The 2013 recycling guides were developed collaboratively with both King and Snohomish Counties, which
resulted in harmonized recycling lists and key messages, and featured three new pages:
Steps to Recycling Success
Why Can't I Recycle Everything?
Recycling Myth Busters
The new pages were developed as a direct result of the common questions customers shared in the 2012
Recycling Survey, and to address specific contamination issues identified by Cascade Recycling Center operations
The 2013 King County Recycling Guide and 2013 Snohomish County Recycling Guide were mailed to all
residential WUTC customers in June and handed out at community events in WUTC service areas.
In conversations with residents at community events, many expressed their appreciation for the information
within the guide and were prompted to ask more detailed questions about the recycling process and confirm
information about where to take items such as batteries, CFL bulbs, electronic waste, medication and paint.
This was the first time that the recycling guidelines for the two counties were created collaboratively. As a
result, WM WUTC residential customers in both counties received the same key messages, recycling instructions
and categories of resources for household hazardous waste, hard to recycle items and community waste
Determine the barriers and benefits to recycling specific materials in order to better understand garbage and
recycling behaviors. Utilize the information to design and implement program strategies that lead to an increase
in recycling among residents in single-family homes within the WUTC areas. Conduct a pilot behavior change
program(s) in 2014.
Specifically, the research goals were to:
Identify current baseline recycling behaviors that allow for tracking change over time;
Identify the values, attitudes, and beliefs that relate to recycling and the value of recycling;
Identify barriers and effective motivations or incentives for desired behavior changes;
Identify the most effective communications tools to achieve the desired behavior changes; and
Identify needs of ethnic communities of interest.
Working in partnership with King and Snohomish Counties, WM implemented a comprehensive behavior study
with residents in the WTUC areas of the two counties.
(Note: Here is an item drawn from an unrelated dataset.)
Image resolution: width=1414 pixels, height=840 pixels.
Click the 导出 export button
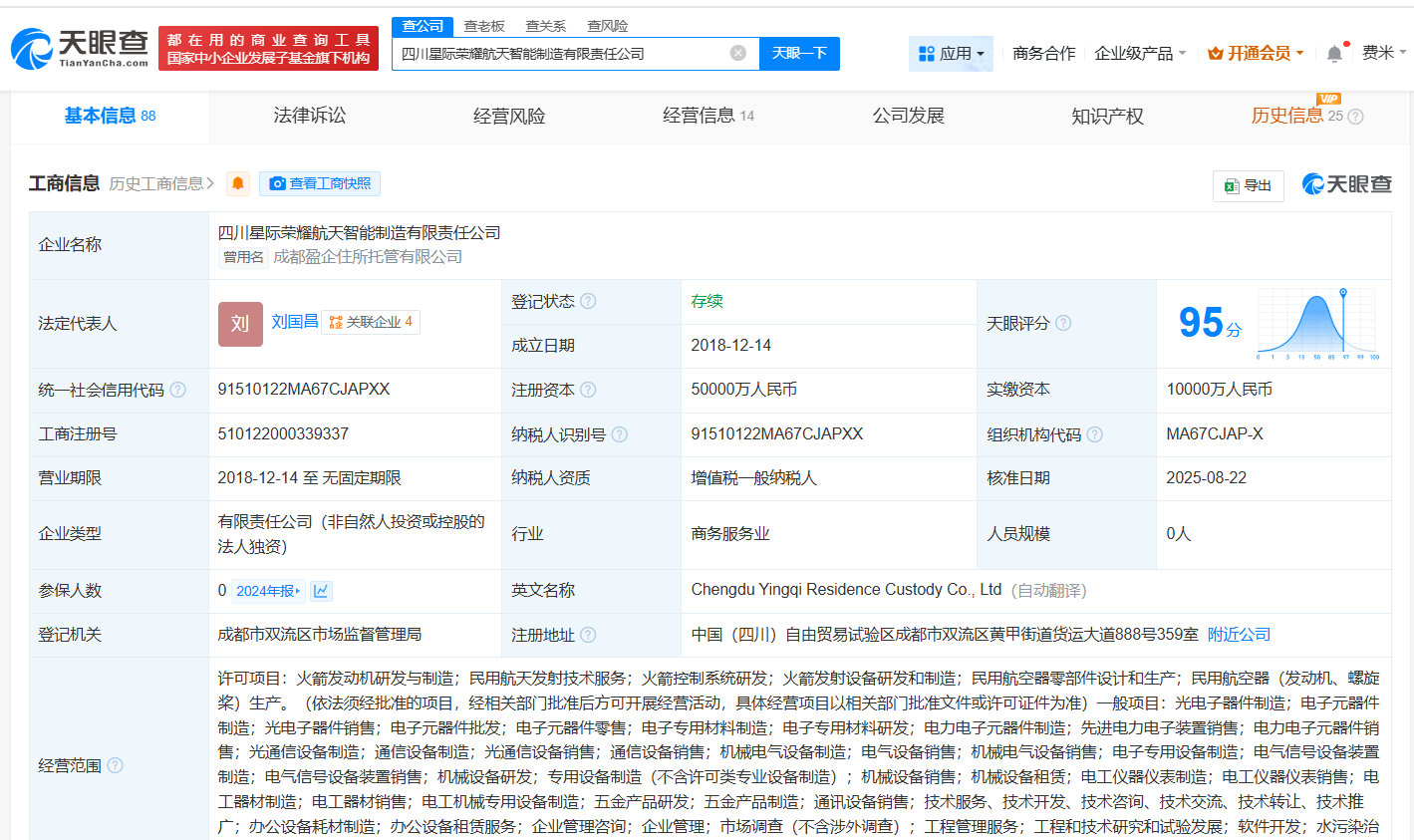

The study design included two key methodologies:
A waste characterization study of garbage carts. Garbage cart contents were bagged and tagged at each
household and then sorted and weighed by material type.
An in-person survey of households. Residents were asked to answer a series of questions in-person by a
study representative. Each resident was asked the same questions.
The waste characterization study data was linked to the household survey data. The combination of the
garbage-cart sort data and household survey data provides a unique way to learn about recycling attitudes that
are associated with the residents' actual behaviors.
Data on the barriers to proper disposal of recyclable materials were collected during the in-person visit to
the household and were based on the recyclable materials found in each household's garbage cart. Study
participants had garbage and recycling services, and may or may not have had yard waste service.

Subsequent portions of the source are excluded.